As unexpectedly porous as North Carolina’s rush defense was, one of its own running backs was as unexpectedly ineffective. Freshman Giovani Bernard was one of the Atlantic Coast Conference’s top running backs this season, but he struggled to find any room to run Monday. The Missouri rush defense was stout, and tackles in the backfield were common. Bernard ran for just 31 yards on the night, and the Tar Heels had just 37 yards total.

“That’s very difficult to get that stat against those guys,” Pinkel said.

The pass defense of the Tigers was not quite as impressive, allowing the three North Carolina touchdowns on pass plays by quarterback Bryn Renner.

This season was marked by a shift from prolific passers to a more run-focused style for the Tiger offense, and even without All-Big 12 First Team running back Henry Josey on Monday, the Tigers excelled on the ground. Franklin was the star of the show, going over 100 yards passing and rushing.
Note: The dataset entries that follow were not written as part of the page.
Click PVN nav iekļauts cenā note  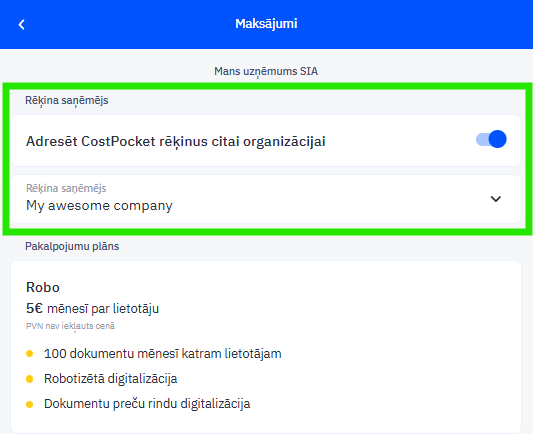click(x=70, y=326)
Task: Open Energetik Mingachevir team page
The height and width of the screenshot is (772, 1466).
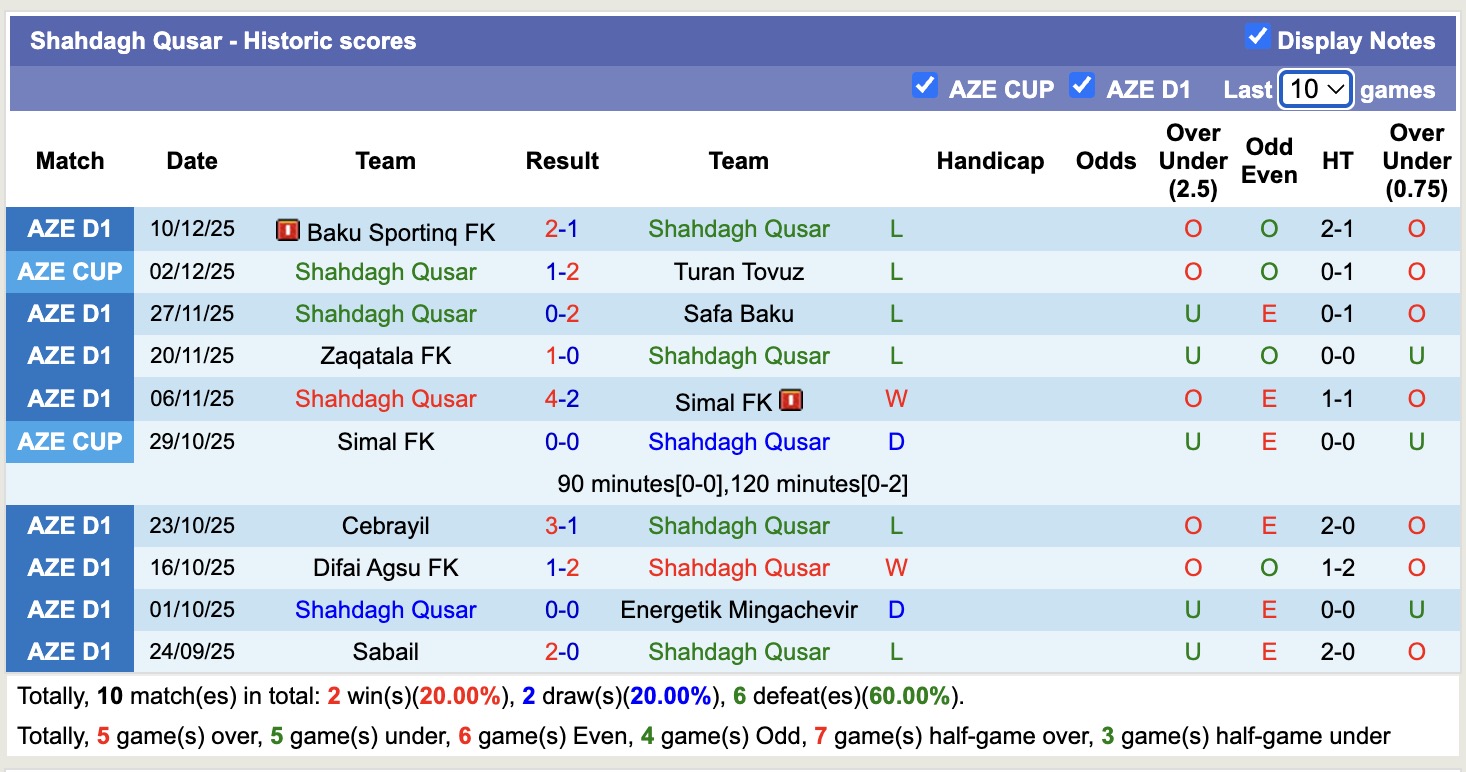Action: (738, 610)
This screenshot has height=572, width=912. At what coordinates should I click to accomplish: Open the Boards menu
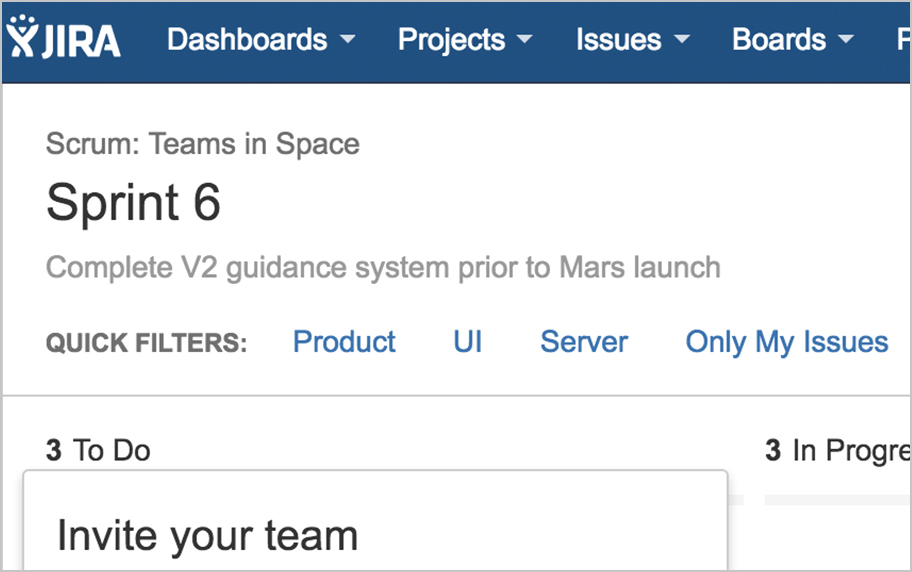(x=793, y=40)
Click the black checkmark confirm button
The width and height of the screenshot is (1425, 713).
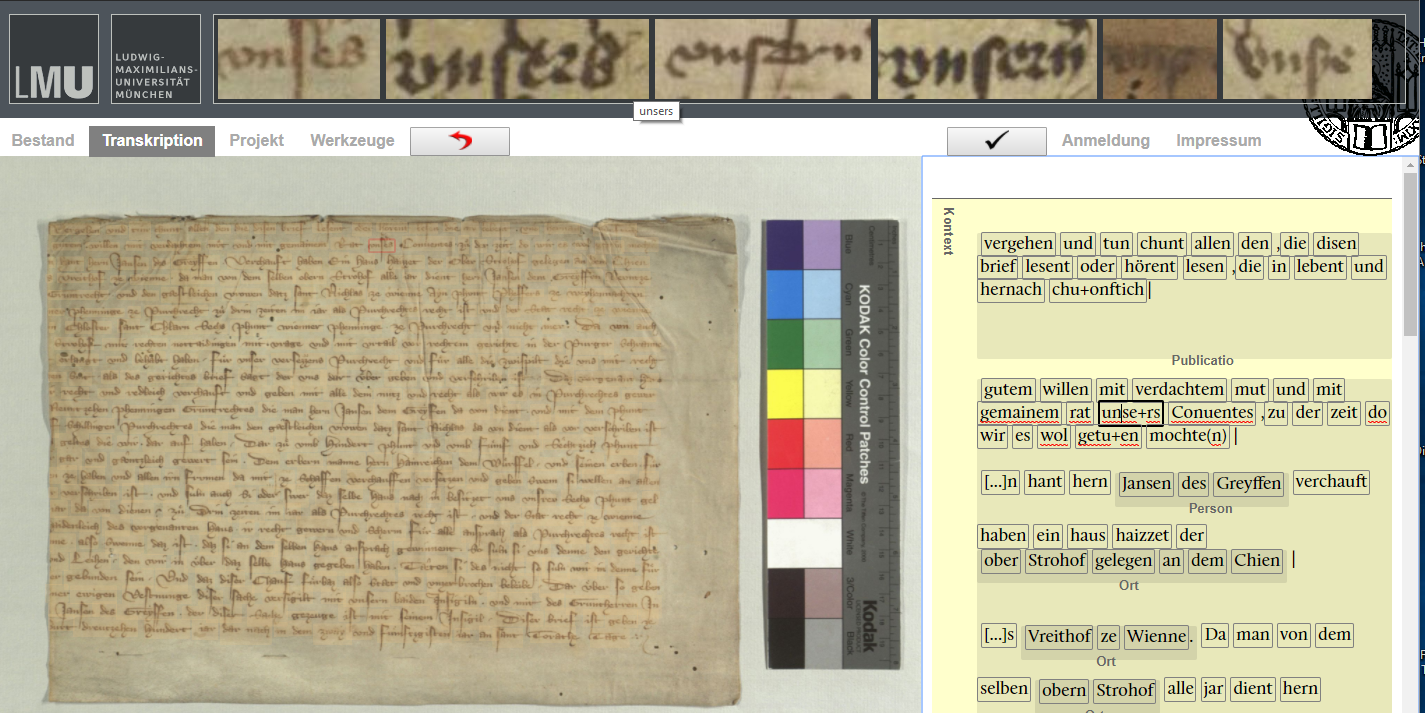996,141
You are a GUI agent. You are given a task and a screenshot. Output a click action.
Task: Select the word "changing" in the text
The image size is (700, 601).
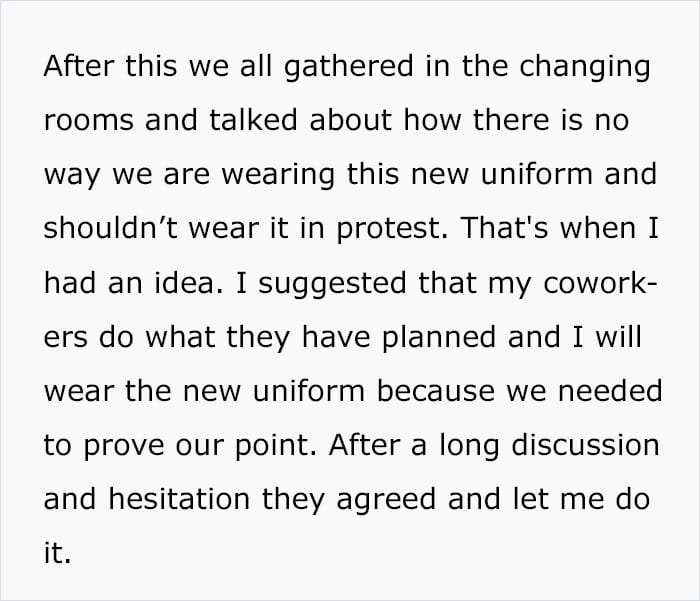click(x=585, y=67)
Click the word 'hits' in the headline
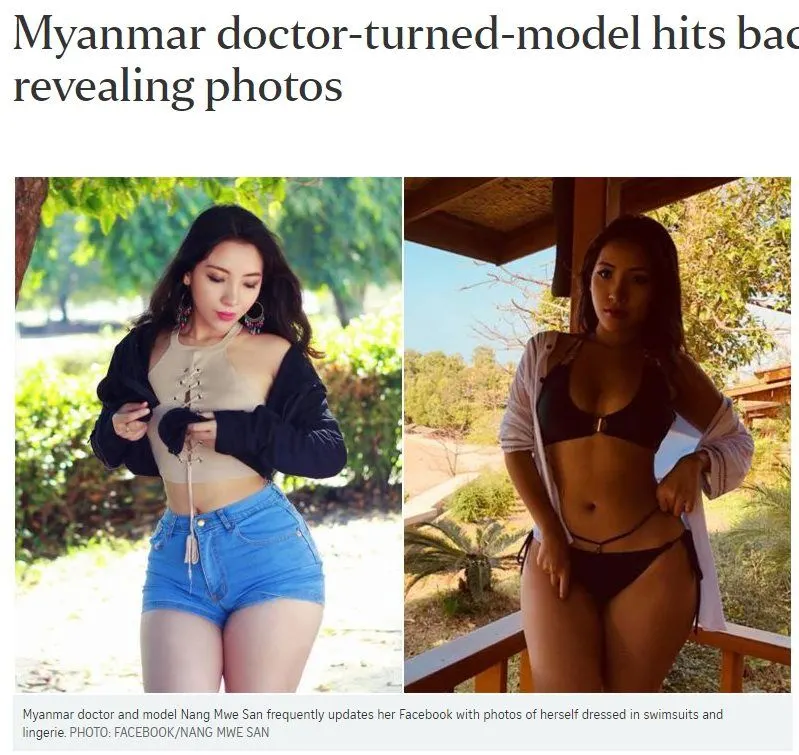The height and width of the screenshot is (755, 799). tap(688, 33)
He was named the Offensive Player of the Game for his efforts, and he cracked the all-time top-five list for all-purpose yards in an Independence Bowl. The No. 1 spot on the list is former Missouri quarterback Brad Smith, who amassed 432 all-purpose yards in the 2005 Independence Bowl.

After the game, many people evaluated Franklin’s style, with Withers calling the Missouri quarterback “an extra running back.” Moore agreed with that comparison.

“James is amazing,” Moore said. “It’s exciting when you see him take off with the ball. In our minds, there’s no doubt that he’s going to make a play. Us in the running back group, we see him as a running back with us. If James gets the ball, it’s like one of us getting the ball. We get thrilled about it.”

Not overlooked was the performance of junior running back Kendial Lawrence, who also dominated the Tar Heel defense. He carried the ball 16 times for 108 yards, averaging 6.8 yards per carry, and he scored a touchdown as well.

The victory ended a bowl-game drought for the Tigers, who had fallen in their previous two postseason appearances, losing last season's Insight Bowl to Iowa and the 2009 Texas Bowl to Navy.

After the win, coaches and players were surprised to learn of the pre-game chaos created when Truman the Tiger shattered the crystal Independence Bowl trophy. Pinkel was just pleased it didn’t affect his team’s running game.

“I’m glad he didn’t carry the football.”